• [WHAT NEEDS TO BE DONE]:
The range starts at the line containing "This screenshot has width=631, height=688." and ends at the last line of the records below. Reproduce those lines exactly.

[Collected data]
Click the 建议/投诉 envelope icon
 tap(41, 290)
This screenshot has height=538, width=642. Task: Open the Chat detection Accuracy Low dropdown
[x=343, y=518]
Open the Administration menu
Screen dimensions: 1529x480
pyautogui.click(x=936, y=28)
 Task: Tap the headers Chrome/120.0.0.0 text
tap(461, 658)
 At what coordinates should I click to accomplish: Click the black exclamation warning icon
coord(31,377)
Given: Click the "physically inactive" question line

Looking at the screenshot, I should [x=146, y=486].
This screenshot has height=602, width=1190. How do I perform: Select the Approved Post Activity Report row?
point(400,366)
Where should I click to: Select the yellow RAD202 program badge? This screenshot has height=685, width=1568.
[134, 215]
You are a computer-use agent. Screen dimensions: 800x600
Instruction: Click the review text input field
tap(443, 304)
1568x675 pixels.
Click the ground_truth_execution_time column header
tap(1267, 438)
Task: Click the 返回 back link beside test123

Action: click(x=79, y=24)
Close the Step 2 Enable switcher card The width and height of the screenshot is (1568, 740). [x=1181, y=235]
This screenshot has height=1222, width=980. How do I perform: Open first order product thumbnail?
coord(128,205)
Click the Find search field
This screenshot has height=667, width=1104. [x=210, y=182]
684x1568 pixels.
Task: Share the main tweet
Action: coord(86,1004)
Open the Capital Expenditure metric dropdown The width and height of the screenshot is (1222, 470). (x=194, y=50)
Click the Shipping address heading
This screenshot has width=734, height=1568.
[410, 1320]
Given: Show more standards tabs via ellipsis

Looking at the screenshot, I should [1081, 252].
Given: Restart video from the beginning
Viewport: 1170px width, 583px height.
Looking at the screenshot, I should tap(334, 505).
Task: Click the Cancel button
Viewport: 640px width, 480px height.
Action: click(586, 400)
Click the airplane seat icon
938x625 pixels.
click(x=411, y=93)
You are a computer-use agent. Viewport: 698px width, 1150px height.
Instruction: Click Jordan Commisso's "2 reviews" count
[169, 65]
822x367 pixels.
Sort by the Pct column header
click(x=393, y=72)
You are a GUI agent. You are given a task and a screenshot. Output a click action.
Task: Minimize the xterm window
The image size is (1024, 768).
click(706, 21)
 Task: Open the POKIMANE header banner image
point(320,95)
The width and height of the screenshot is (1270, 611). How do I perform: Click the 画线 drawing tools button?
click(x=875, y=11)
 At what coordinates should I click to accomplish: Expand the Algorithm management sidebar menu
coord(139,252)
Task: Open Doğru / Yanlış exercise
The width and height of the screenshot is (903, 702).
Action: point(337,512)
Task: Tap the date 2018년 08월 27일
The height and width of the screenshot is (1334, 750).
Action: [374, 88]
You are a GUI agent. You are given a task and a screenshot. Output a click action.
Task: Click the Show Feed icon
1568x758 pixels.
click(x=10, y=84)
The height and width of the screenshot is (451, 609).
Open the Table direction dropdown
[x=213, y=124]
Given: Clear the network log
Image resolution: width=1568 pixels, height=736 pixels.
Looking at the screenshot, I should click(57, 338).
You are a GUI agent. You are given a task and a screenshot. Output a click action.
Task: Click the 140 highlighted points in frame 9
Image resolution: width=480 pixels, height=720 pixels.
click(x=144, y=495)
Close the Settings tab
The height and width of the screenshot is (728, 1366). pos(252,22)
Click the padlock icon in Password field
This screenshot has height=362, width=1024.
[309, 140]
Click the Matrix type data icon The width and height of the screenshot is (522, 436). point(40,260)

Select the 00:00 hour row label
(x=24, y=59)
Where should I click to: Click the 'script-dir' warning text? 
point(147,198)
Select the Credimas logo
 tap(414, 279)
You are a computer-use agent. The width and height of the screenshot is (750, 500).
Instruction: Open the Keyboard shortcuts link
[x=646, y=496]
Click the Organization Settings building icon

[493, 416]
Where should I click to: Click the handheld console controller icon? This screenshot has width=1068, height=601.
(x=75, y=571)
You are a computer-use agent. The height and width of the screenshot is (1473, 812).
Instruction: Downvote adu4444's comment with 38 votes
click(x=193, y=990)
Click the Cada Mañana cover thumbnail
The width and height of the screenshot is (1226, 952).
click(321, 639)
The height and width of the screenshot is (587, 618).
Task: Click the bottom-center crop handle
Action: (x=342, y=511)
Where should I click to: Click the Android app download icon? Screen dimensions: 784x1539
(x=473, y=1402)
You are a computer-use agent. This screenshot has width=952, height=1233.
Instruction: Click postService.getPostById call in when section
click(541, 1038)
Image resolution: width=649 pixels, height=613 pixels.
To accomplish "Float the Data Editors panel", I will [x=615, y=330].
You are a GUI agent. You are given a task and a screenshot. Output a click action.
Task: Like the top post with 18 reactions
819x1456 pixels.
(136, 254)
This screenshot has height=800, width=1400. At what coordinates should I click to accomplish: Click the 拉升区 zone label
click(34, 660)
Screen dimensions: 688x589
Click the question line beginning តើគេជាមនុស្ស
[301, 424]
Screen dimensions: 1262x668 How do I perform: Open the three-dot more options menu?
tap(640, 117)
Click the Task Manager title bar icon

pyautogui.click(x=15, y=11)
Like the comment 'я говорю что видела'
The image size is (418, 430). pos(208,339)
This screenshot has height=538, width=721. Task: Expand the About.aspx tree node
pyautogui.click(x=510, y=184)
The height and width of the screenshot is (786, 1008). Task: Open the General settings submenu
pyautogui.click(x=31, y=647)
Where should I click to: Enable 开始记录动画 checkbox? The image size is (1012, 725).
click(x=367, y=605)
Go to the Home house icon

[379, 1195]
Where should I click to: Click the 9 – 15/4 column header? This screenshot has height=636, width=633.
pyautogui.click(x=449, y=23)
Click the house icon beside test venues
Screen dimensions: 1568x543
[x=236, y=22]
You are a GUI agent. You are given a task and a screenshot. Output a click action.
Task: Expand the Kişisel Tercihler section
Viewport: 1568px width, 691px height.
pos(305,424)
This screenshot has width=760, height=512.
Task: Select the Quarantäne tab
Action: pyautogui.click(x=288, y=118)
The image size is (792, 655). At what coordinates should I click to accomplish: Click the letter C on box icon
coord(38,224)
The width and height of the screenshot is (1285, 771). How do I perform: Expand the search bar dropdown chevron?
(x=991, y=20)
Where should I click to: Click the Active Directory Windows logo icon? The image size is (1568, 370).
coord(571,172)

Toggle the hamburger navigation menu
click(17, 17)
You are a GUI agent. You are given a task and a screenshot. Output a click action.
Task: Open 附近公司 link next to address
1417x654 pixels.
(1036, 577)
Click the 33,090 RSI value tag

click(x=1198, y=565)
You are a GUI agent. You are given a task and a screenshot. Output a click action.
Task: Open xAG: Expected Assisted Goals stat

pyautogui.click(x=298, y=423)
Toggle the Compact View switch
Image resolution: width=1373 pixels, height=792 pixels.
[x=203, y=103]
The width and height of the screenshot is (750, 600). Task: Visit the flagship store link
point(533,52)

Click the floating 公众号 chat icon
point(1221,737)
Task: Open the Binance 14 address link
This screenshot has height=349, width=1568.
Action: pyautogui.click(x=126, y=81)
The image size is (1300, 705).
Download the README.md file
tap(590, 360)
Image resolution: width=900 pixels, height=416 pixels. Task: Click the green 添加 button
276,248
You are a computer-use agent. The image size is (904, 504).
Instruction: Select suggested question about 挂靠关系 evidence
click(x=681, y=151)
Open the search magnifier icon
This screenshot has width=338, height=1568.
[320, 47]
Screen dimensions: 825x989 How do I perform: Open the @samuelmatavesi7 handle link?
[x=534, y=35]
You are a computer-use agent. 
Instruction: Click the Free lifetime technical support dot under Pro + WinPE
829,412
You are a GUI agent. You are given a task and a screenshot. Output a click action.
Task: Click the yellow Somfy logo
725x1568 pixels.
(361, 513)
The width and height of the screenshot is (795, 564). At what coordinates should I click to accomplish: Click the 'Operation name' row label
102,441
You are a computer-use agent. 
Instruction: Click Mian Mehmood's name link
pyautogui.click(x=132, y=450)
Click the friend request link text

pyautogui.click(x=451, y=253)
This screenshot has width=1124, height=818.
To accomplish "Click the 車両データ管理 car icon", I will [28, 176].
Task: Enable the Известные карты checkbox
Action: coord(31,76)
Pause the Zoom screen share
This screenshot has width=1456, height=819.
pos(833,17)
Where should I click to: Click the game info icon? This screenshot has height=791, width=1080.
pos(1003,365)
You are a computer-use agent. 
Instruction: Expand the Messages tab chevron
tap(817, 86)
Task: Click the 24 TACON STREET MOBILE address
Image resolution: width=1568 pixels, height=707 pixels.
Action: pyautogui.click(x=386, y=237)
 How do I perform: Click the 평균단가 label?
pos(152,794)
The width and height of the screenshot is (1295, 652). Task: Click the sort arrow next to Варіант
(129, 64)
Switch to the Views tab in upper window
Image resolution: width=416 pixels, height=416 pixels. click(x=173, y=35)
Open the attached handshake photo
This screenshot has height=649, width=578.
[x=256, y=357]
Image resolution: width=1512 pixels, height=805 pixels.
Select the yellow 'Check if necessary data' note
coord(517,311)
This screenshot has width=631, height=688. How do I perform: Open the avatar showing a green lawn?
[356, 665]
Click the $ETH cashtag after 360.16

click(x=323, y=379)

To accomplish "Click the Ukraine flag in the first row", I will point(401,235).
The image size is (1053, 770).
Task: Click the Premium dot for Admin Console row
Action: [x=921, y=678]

• [ANSWER SECTION]:
This screenshot has width=631, height=688. How do I perform: Open the avatar showing a green lawn?
[356, 665]
Click the $ETH cashtag after 360.16

click(x=323, y=379)

To accomplish "Click the Ukraine flag in the first row", I will point(401,235).
The image size is (1053, 770).
Task: Click the Premium dot for Admin Console row
Action: [x=921, y=678]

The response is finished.